O setor de aviação civil está entre os mais atingidos pela Covid-19, e a maioria das operadoras adotou protocolos de saúde rigorosos sobre o uso de máscaras e limpeza das cabines para frear a transmissão, tranquilizar passageiros e reativar as viagens. A Associação Internacional de Transportes Aéreos (IATA, na sigla em inglês) publicou um documento de 32 páginas sobre como limpar o interior das aeronaves.

“As companhias aéreas estão limpando agora, mas é isso que querem reduzir”, disse Munier. Uma operadora que realizava oito rotações diárias em uma determinada rota antes da pandemia agora pode fazer apenas seis por causa dos demorados procedimentos de desinfecção, explicou.

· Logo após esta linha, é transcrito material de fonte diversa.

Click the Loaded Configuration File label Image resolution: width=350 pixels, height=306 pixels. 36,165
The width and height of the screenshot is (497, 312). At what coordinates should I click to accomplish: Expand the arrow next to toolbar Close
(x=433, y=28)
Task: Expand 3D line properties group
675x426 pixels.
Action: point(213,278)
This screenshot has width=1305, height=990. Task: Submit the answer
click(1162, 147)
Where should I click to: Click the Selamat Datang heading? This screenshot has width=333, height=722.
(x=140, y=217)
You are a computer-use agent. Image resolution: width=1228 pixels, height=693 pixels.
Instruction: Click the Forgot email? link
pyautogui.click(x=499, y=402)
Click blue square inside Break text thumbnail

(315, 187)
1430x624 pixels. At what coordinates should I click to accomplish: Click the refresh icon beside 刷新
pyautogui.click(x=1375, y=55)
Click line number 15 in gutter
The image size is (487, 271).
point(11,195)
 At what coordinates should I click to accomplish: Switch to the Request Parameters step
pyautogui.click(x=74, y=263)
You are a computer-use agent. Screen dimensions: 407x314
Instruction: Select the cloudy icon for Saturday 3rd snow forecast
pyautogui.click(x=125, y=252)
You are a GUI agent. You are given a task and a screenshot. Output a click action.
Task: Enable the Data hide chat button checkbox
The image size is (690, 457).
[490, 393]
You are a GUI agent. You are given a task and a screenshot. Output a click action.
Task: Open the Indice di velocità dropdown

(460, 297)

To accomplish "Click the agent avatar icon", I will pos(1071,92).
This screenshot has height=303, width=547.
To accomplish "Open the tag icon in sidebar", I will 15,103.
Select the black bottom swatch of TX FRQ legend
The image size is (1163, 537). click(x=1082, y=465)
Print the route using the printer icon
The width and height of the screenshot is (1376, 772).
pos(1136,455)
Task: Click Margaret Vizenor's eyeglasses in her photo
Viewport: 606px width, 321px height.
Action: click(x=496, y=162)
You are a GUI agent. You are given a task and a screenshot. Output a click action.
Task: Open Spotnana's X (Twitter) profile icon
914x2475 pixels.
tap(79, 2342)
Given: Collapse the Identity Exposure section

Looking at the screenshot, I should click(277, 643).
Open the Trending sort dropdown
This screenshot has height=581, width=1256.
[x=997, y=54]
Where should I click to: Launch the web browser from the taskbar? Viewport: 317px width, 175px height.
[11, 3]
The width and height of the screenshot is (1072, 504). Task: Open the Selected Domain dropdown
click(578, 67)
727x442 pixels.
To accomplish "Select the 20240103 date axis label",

A Safran, com sede em Paris, realiza testes com hospitais sobre a eficácia de tecidos nos quais os chamados biocidas são integrados durante a fabricação, disse. Outra possibilidade é o uso de sprays que podem ser aplicados em assentos existentes e duram entre seis meses e um ano.

Isso poderia aliviar alguns dos procedimentos entre voos e adicionar uma nova dimensão ao mercado de passageiros de aviões a jato, que movimenta aproximadamente US$ 4,2 bilhões.

A IATA recomenda o uso de um aspirador para remover as partículas soltas dos revestimentos de tecido dos assentos e limpar e secar os revestidos de material semelhante ao couro. Aconselha também a retirada de manchas visíveis ou então a troca do tecido, e que os cintos e fivelas também sejam limpos e desinfetados.